CNN reports that "Kroger, the largest grocery chain in the United States, is ditching its long-running weekly newspaper ad circulars announcing the latest grocery specials.
"The ads for Kroger stores and subsidiaries, including Ralphs, Fred Meyer and King Soopers, will shift online. Printed copies will be available in stores, the company said.
"The company said on Twitter that it was ending its print ads because of declining newspaper circulation and many newspapers eliminating their print editions."
The CNN story goes on:
"As more coupons move online, older and low-income shoppers get left out
"The move could deal a blow to shoppers who plan their store trips based on weekly newspaper ads. It also comes amid a jump in grocery prices.
"A Stanford University study in 2006 found that at least 10% of shoppers chose their store based on the week’s ads, and that shoppers were most influenced when the ads promoted discounts on cereal, chips, pizza, cookies and hot dogs."
- KC's View:
A lot of grocers ended the weekly print circular during the pandemic, when the idea of touching paper that other people touched seemed unwise, even unimaginable. But then, as those concerns lessened, some returned to the print circulars, even though they were seeing declining impact and cost a lot of money. This astounded me - they'd already made the hard move, and then went back to a status quo that made little sense.
Let's be clear. Kroger may see some decline in sales because of this move. But if it markets the move right, it can argue that it actually can provide a more targeted, customized and effective experience for shoppers. It may require some education, but it will be worth it. Don't fear the downside, my friends. Rather, embrace the upside.

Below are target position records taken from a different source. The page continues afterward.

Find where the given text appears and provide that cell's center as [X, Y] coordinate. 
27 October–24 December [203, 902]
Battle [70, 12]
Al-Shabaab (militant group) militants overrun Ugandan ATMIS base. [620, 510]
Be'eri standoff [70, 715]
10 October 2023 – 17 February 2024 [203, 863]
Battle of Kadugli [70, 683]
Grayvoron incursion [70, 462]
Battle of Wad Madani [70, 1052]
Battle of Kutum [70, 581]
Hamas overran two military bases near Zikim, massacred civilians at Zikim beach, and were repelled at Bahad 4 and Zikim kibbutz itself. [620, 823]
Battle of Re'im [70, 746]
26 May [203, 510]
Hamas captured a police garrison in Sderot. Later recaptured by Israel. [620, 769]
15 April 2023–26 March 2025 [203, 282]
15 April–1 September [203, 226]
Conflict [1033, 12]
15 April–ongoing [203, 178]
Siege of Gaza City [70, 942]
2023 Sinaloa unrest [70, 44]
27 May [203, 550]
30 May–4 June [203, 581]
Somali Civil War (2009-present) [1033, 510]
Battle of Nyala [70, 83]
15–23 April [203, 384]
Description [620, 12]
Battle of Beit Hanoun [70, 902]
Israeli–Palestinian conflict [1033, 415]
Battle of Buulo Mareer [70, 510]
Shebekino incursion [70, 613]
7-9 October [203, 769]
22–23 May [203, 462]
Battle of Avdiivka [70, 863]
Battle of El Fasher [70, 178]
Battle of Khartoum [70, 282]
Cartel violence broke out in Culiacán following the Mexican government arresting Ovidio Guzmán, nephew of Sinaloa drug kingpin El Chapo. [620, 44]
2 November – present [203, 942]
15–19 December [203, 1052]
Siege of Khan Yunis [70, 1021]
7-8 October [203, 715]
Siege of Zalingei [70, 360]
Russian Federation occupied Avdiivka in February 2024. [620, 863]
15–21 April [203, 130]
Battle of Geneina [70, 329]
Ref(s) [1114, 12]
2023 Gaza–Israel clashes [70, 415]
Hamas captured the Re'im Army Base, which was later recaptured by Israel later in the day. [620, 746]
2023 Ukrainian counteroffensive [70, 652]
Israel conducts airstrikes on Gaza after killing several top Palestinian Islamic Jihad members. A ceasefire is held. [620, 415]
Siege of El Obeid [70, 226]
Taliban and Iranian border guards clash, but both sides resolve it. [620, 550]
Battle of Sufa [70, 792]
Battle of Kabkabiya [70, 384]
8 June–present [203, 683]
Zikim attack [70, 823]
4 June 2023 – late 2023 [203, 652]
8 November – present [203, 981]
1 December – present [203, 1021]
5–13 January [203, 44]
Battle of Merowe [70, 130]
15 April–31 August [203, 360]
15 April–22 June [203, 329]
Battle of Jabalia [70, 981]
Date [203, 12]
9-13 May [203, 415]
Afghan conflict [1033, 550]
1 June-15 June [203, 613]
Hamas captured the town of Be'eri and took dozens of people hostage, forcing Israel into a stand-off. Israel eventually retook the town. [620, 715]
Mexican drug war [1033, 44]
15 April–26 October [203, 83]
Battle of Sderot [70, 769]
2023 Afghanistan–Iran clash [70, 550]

I spoke to a friend of mine who knows a lot about this stuff, and he suggested that "Kroger sees digital engagement as a competitive advantage, and they know that once they get a customer digitally engaged, the cost to communicate with and serve the customer goes down dramatically and their ability to leverage their data goes up." And, if Kroger is smart - and it is - it will "invest some of the savings from reducing print ad distribution into creating additional incentives for customers to engage digitally."
Expect this to be a harbinger of things to come. "Once grocery retailers see Kroger’s move as a strategic move to get ahead of competition," my friend told me, "the enthusiasm for expanding digital engagement will grow rapidly. On the surface, this looks like a move to cut costs, but I think it is designed to shift the battle to digital, where Kroger can dominate."